Według pierwotnych planów trakt rowerowy łączący Toruń z Unisławiem miał być gotowy pod koniec 2012 r. Prace nie zostały jednak ukończone. Mimo to podczas ostatniej odwilży nową trasę wypróbowało wielu rowerzystów. - Byłem przekonany, że ta droga jest już gotowa - dziwi się pan Daniel, rowerzysta z Bielan. - Tymczasem jest na niej jeszcze bardzo dużo niedoróbek. Tuż za Różankowem, gdzie kończy się asfalt i zaczyna droga szutrowa, stało dużo wody. Ale to z pewnością będzie wspaniała trasa. Biegnie ładnymi zakątkami. Często będę z niej korzystać. Szkoda, że nieco później.

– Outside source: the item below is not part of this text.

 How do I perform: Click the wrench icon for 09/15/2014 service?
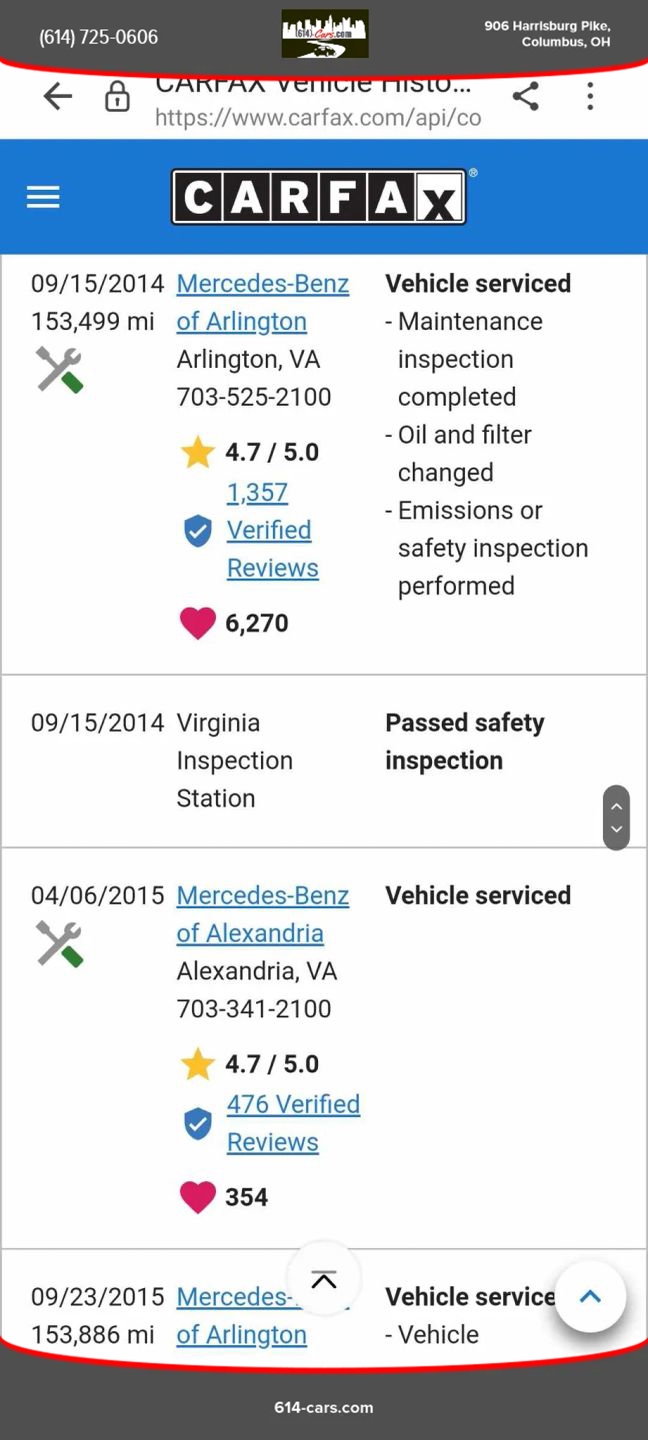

Czytaj także: Ścieżką dojedziemy z Torunia do Unisławia
Kiedy trakt zostanie udostępniony miłośnikom dwóch kółek? - Otwarcie drogi do Unisławia planowane jest na lipiec - mówi Agnieszka Niwińska ze Starostwa Powiatowego w Toruniu. - Prace wydłużyły się z powodu usterek systemu drenowania, które usuną pracownicy Spółki Wodnej Łysomice, kiedy tylko pozwolą na to warunki atmosferyczne oraz rozmarznie grunt. Do ukończenia całej 22- kilometrowej trasy brakuje już tylko tego półtorakilometrowego odcinka, który należy osuszyć oraz zapewnić prawidłowe odwadnianie.
W lipcu ma być również gotowa droga rowerowa z Torunia do Osieka. - Teraz trwa karczowanie drzew i geodezyjne wytyczanie trasy na terenie gminy Lubicz i częściowo gminy Obrowo - tłumaczy Niwińska. Starostwo chce też rozpocząć budowę kolejnego traktu dla rowerzystów - z Torunia do Chełmży z odgałęzieniem do Jeziora Kamionkowskiego. - Przygotowujemy wniosek o dotację w ramach Regionalnego Programu Operacyjnego do urzędu marszałkowskiego - wyjaśnia Niwińska. - Kolejnym krokiem będzie już ogłoszenie przetargu i wybór wykonawcy.
Droga z Torunia do Unisławia pochłonie 6,5 mln zł, z czego 3,9 mln zł wyniesie unijna dotacja z RPO. W taki sam sposób mają być finansowane kolejne trasy.